How Multi-Language Learners Connect

Sabrina Sembiante, Ph.D.
Department of Curriculum, Culture and Educational Inquiry
College of Education



How do you deal with the "faux amis" problem in the children's vocabulary?   

You would need to create opportunities and experiences in each language where you can use the two words considered “faux amix” to distinguish their separate meaning and use for the child. The child learns vocabulary meanings in context and with use. So, the parent or teacher should create experiences for the child that provides them with explicit exposure to how the meaning and use of each word is different, even though the words appear to be cognates.


Have you explored or considered exploring the use of sign language (ex. ASL) or baby signs as a mode of communication?    

I haven’t explored the use of sign language as modes of communication but investigating that avenue through a multimodal lens would be highly interesting.


Relatedly, would you categorize signing as gestures or their own language? (I understand this may be based on whether the signs are ASL which is an actual language versus baby signs which are modified.)    
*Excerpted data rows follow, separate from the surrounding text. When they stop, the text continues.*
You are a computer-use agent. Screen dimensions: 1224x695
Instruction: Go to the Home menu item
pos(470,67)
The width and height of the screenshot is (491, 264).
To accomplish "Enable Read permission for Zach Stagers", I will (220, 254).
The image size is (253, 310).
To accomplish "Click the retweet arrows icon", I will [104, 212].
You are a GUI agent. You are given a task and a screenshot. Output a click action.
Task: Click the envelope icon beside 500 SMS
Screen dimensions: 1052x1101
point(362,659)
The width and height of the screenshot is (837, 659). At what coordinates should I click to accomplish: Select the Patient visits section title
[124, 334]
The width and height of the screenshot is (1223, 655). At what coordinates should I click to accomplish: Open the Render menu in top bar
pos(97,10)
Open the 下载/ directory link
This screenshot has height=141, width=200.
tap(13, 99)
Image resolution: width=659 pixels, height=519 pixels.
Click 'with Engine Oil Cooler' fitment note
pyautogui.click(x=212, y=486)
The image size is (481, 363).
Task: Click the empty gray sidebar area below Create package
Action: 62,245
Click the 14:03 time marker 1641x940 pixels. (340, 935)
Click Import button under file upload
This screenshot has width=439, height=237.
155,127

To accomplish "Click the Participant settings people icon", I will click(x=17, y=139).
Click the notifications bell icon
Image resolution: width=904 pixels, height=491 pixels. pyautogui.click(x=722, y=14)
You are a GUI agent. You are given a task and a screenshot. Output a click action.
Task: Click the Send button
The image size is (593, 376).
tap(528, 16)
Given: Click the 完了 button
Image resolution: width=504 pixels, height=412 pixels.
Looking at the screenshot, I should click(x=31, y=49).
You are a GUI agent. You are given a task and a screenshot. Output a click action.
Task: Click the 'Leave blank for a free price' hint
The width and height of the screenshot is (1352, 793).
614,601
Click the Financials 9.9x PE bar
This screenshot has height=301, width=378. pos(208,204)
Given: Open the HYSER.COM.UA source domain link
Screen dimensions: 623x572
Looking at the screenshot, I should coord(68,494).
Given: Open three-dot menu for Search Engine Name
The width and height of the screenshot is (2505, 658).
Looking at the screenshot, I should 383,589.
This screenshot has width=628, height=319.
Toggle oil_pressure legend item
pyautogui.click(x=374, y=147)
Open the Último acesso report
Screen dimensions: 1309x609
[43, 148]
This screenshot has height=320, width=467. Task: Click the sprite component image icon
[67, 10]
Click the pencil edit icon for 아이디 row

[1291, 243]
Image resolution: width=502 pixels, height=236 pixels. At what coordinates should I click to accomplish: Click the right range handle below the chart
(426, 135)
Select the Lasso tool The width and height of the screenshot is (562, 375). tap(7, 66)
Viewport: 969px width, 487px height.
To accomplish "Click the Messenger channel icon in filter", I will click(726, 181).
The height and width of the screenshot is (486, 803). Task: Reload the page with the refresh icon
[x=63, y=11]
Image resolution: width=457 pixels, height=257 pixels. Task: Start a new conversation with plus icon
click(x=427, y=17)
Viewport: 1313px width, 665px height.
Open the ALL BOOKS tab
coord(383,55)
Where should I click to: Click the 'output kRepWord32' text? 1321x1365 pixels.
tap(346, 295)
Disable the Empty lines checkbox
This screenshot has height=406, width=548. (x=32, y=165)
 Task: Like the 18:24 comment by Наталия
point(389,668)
Gestures of all sorts are definitely signing, but I would say they’re a different “signing” than what ASL would represent. Gestures in the way that we study them could definitely not be categorized as their own language in the sense that they are used to accompany other forms/modes of communication and may not mean what they intend to mean if not interpreted with those other forms or modes. This also stands counter to multimodality theories that treat all modes as semiotic choices in communication that exist on the same continuum, and none which are meant to be separate out or treated as individual/disconnected from the overall communicative repertoire.